2. Not understanding the relationship between principles

Behavioural economics is a sprawling field with over 150 principles. The challenge is not only to understand all the biases and heuristics, but to also understand the interplay between them.

The most obvious example of a tension between principles is how social norms relate to uniqueness. Where a norm signals the accepted “herd” behaviour, uniqueness is our need to define ourselves as individuals. Being too explicit about a norm can therefore impinge upon uniqueness and result in avoidance behaviour.

My way of helping clients wrap their arms around behavioural economics is to bring it back to a framework based on getting people to take action. If we want someone to move from A to B, what behavioural barriers are getting in the way?

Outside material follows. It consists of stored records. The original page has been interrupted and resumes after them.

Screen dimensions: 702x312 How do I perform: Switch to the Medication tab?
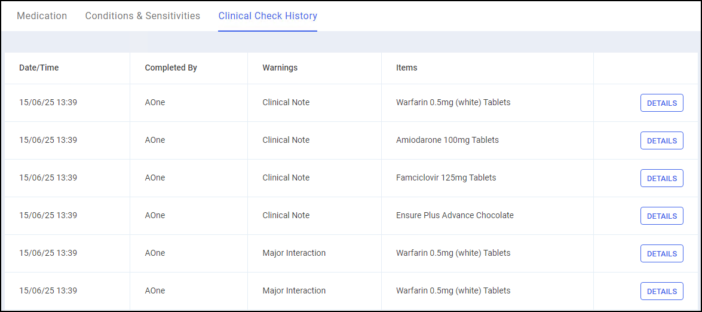click(x=42, y=16)
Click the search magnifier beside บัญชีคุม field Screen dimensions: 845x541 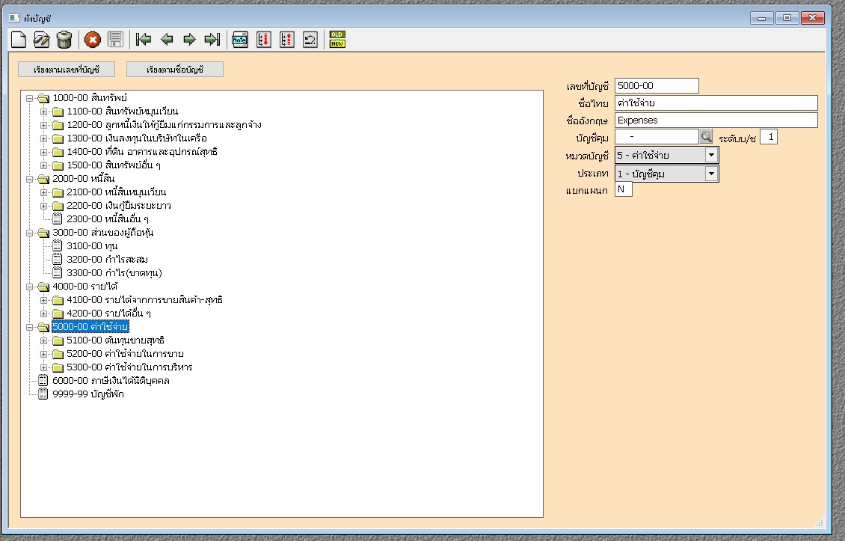[706, 137]
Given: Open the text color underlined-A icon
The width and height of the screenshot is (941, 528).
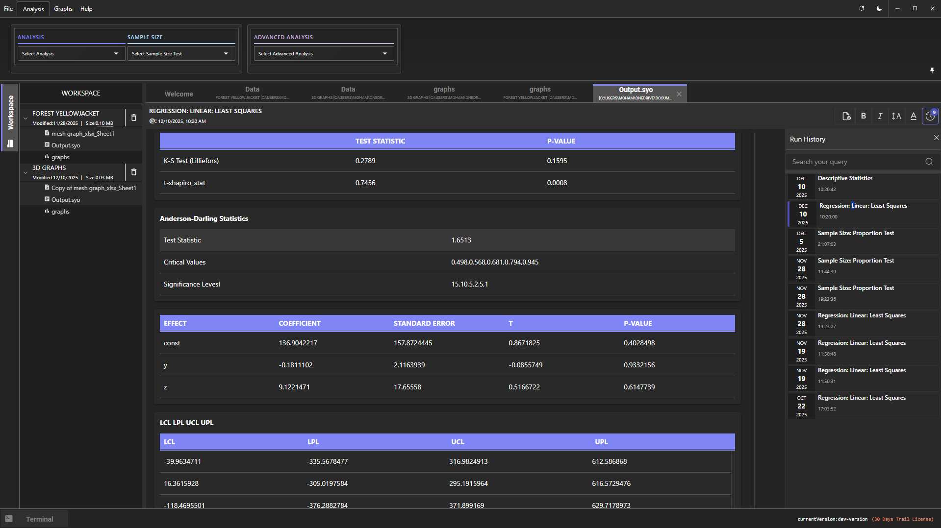Looking at the screenshot, I should [913, 116].
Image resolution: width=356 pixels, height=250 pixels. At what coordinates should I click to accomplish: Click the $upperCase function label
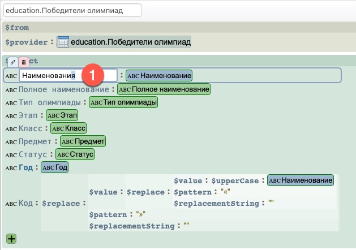click(x=236, y=180)

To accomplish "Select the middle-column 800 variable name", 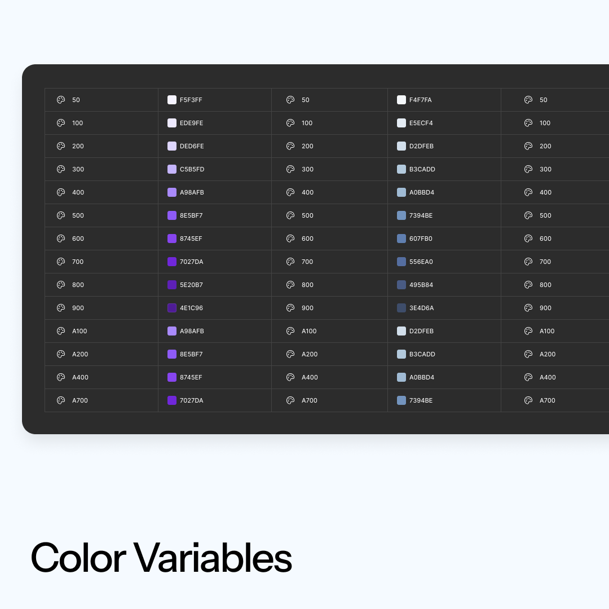I will (x=308, y=285).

3. Not considering what the current behaviour is

It can be tempting in this fast paced world to jump to solutions. We want customers to buy, website visitors to click, colleagues to do what they’re asked, stakeholders to endorse our plans and so on.

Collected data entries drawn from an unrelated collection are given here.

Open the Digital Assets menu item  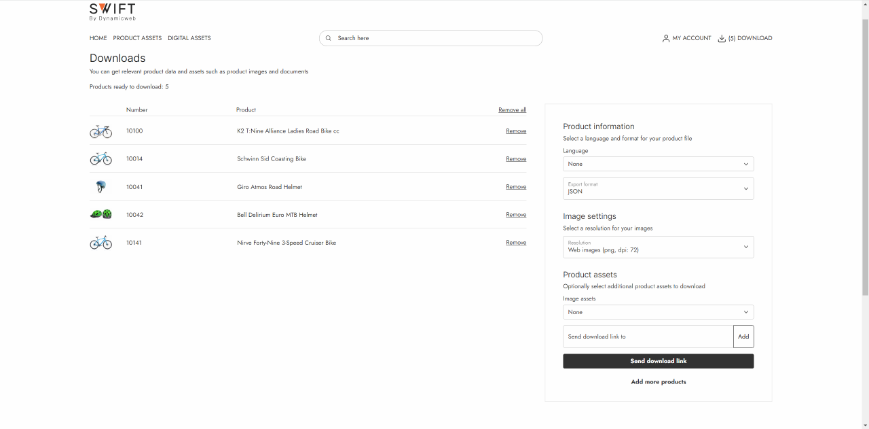tap(189, 38)
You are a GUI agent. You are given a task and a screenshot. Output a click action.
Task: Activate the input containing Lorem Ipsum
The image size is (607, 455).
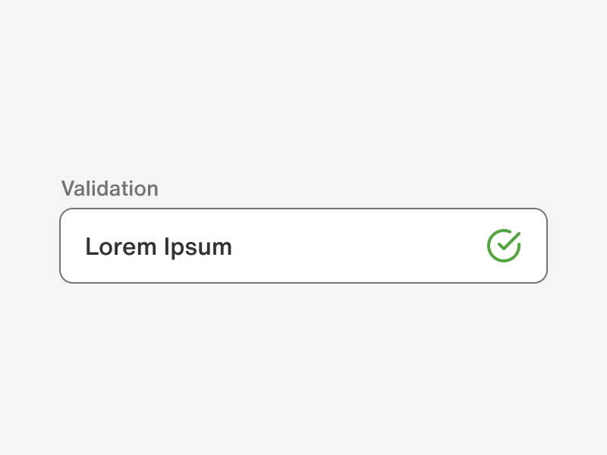[304, 246]
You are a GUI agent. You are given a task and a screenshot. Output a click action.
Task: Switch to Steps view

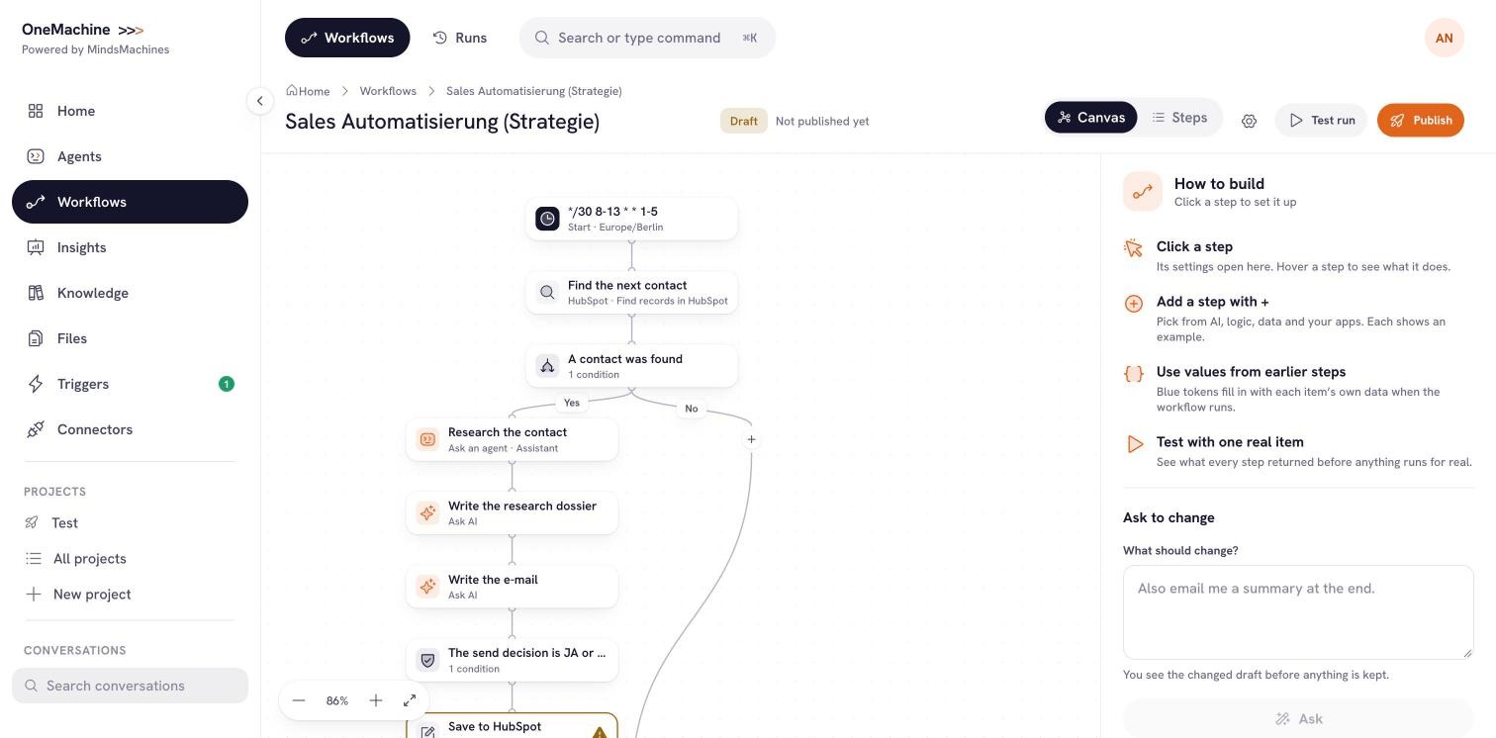click(1179, 118)
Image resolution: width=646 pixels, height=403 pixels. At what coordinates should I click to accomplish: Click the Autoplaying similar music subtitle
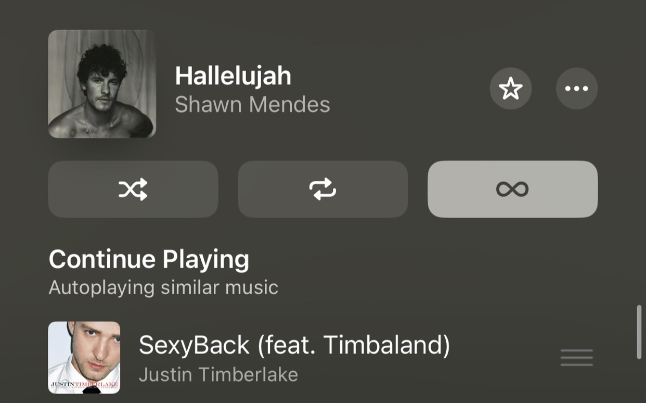(163, 287)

But before we can define the best solution we need to understand the problem. It starts by asking yourself two questions:

  • What are they currently doing? (current behaviour)
  • What do I want them to do? (desired behaviour)

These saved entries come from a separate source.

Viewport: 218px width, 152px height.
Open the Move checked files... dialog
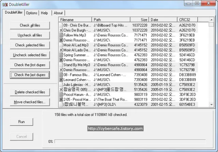(x=30, y=102)
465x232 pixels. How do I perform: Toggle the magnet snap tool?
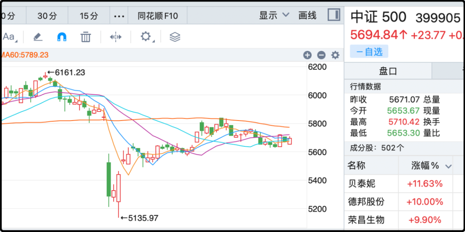62,37
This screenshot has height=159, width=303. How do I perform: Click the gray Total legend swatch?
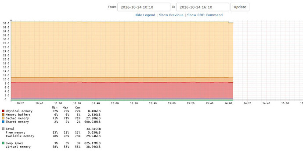(3, 129)
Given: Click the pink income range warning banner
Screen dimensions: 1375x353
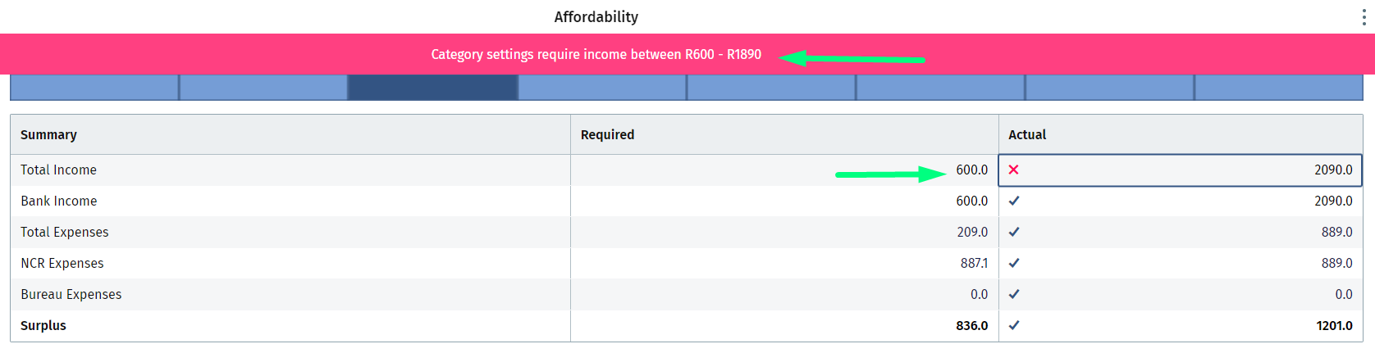Looking at the screenshot, I should coord(688,54).
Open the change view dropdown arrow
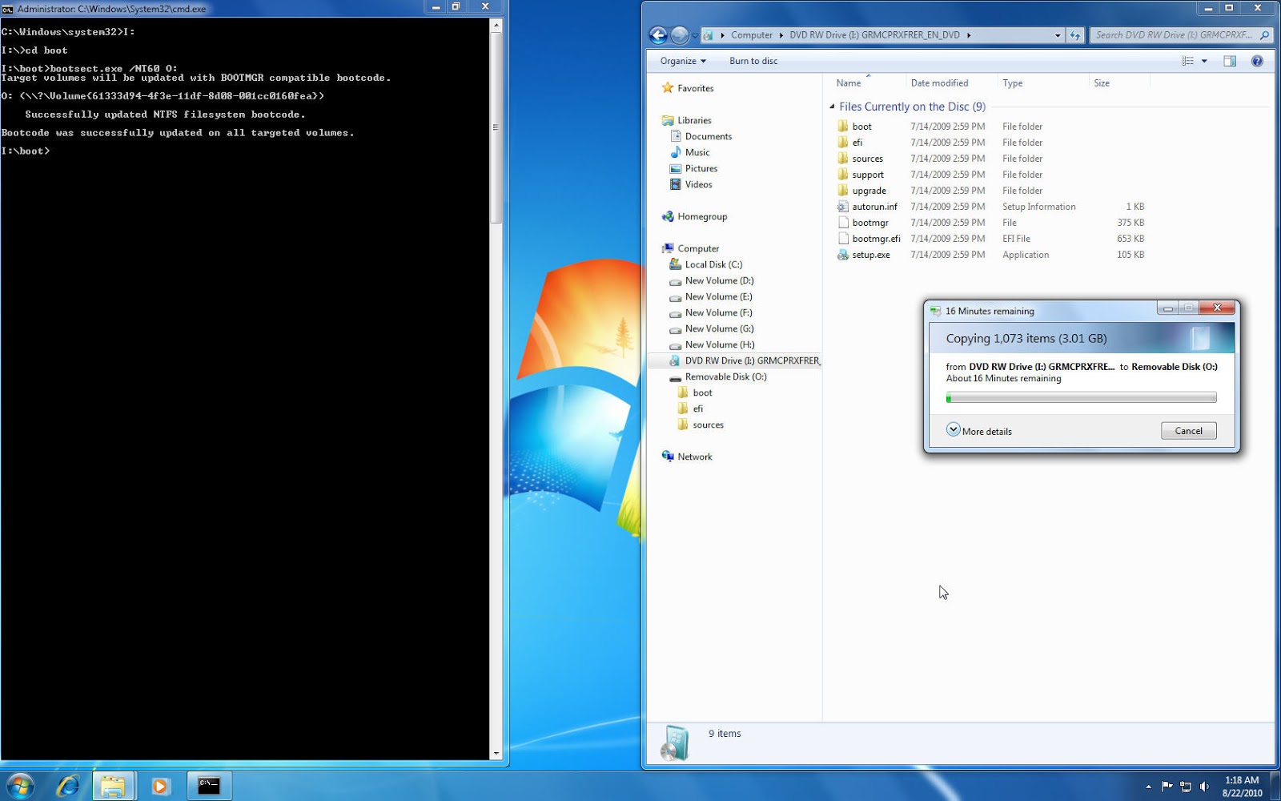 pos(1204,61)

Only by asking these two questions will you get a sense of the “delta” — the change required — upon which you can then layer behavioural economics. Again, the framework I have created is designed to make this as easy as possible, first analysing the reasons for people not budging from their current behaviour (apathy, paralysis and anxiety) and then designing solutions to address each of these three barriers. 

4. Seeking to validate with rationalised decisions

I’ve seen this in market research and with marketers; they diligently apply behavioural economics to hypothesis generation and ideation only to revert to focus groups or opinions to validate their concept. Here’s the problem. Asking people what they think engages a System 2, rationalised response, where System 1 is usually the one making the decision. Had he listened to the people who said they didn’t want to see dust, Dyson would never have made one of the world’s most popular vacuum cleaners.

I get it though. Self-reported input is seductive — it feels like you are getting the answers directly from those you are targeting. But what people say and what they do can be very different things. Beware opinion and instead prioritise observation. 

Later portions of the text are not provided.